DOCUMENT PASSAGE ->
Why You May Want To Take A Break From Social Media Posted on January 13, 2020Leave a comment

We live in a day in age where our dependency on social media is at an all-time high. And it’s not just teens, it’s adults, too. It’s not surprising that in a day in age where we have the most mental health issues, we see more social media addictions on the rise.

While social media isn’t inherently evil, it does affect its users. Check out these reasons you may want to take a break from social media.

  • It’s like a drug.

Remember when we said it’s addictive? Well, the brain quite literally sees it as a substance to be hooked on. Whenever you get a comment, like, or any affirmation – your brains reward system goes wild. There’s a dopamine surge, just like alcohol, or drugs. The thing is, however, when that “high” wears off, you’re left sadder and wanting more than when you first began. Ever wonder why others (and maybe even you) at times crave attention on social media? It’s not wrong, it’s built in you. But it is addictive and it’s important to keep it in check. 

  • Fear of missing out.

STATED EXERCISE ->
Reproduce the social media passage word for word between "Remember when we" and "of missing out.", inclusive.

INFORMATION PROVIDED ->
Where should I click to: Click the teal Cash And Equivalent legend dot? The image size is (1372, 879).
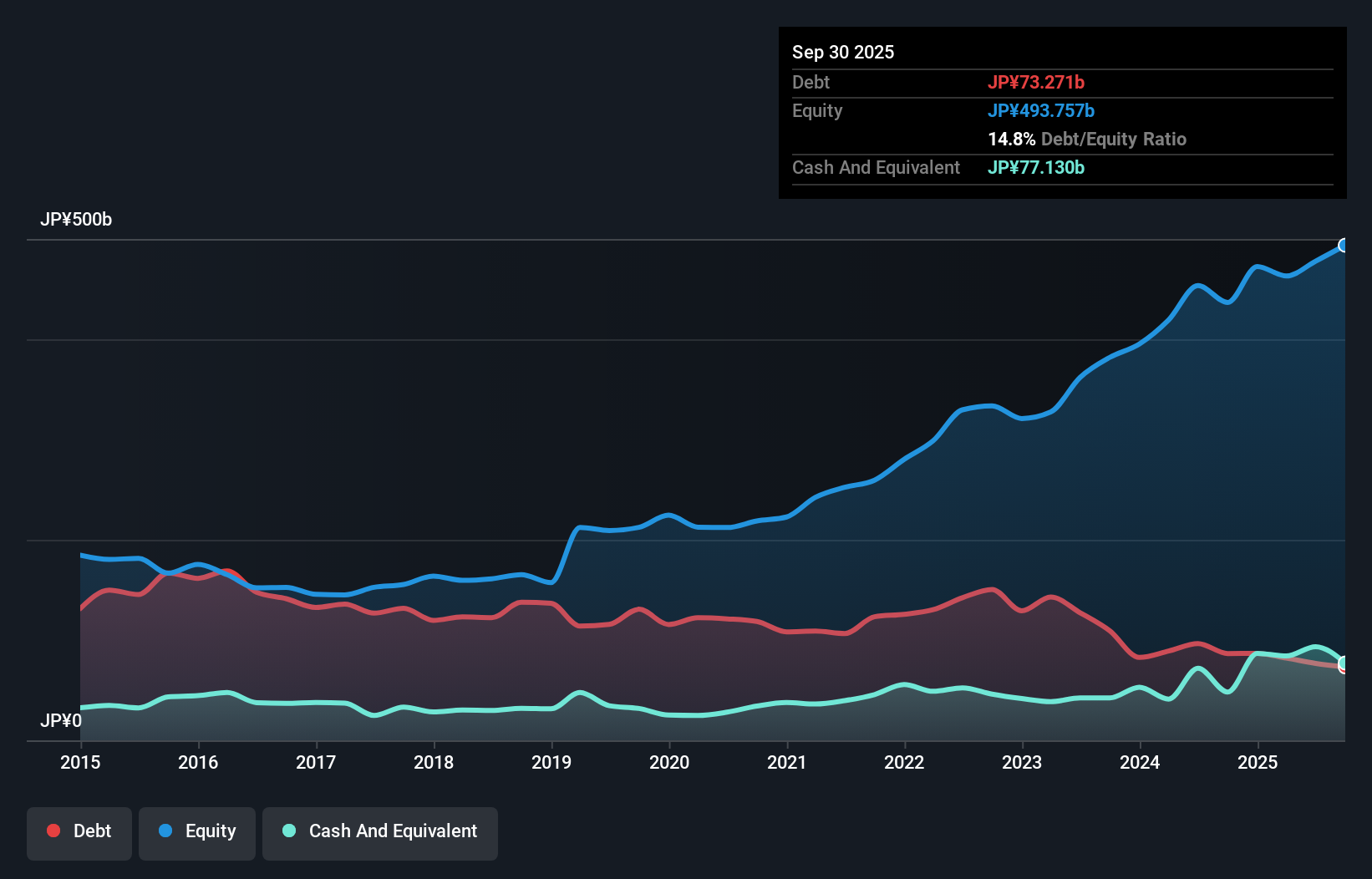[x=288, y=831]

TASK SOLUTION ->
Remember when we said it’s addictive? Well, the brain quite literally sees it as a substance to be hooked on. Whenever you get a comment, like, or any affirmation – your brains reward system goes wild. There’s a dopamine surge, just like alcohol, or drugs. The thing is, however, when that “high” wears off, you’re left sadder and wanting more than when you first began. Ever wonder why others (and maybe even you) at times crave attention on social media? It’s not wrong, it’s built in you. But it is addictive and it’s important to keep it in check. 

  • Fear of missing out.